• _What you need to do_: Please report how many lines of the following entries hold the word "computer", giving the number alone.

Records excerpted from a collection:

■ ■ ■ ■ ■ ■ ■

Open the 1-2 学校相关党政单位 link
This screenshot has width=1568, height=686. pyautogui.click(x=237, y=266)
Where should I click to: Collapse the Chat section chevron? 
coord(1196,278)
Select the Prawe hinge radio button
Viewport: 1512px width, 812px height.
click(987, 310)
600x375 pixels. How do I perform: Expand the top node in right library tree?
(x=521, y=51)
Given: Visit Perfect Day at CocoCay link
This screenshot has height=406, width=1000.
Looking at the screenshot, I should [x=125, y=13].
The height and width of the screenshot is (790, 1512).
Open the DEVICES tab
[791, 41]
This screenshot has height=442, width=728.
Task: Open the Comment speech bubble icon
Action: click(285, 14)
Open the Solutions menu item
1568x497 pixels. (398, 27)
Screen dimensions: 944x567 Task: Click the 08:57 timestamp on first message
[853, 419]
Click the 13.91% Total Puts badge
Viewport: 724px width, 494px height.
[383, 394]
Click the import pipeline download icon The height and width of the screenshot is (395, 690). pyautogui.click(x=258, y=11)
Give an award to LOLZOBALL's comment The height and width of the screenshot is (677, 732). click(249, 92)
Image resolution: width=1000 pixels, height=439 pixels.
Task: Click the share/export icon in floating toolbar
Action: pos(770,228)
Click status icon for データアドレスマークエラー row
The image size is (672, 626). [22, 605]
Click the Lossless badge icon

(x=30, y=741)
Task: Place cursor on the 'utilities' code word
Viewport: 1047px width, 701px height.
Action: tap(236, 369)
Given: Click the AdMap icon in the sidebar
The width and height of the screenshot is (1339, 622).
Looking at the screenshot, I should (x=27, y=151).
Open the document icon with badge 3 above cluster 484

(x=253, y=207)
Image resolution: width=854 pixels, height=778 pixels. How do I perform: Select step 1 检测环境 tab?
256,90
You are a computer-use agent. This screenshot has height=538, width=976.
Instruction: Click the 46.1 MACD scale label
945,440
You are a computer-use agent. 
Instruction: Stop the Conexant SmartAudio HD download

■ ■ ■ ■ ■ ■ ■

• _Response for this exercise_: 2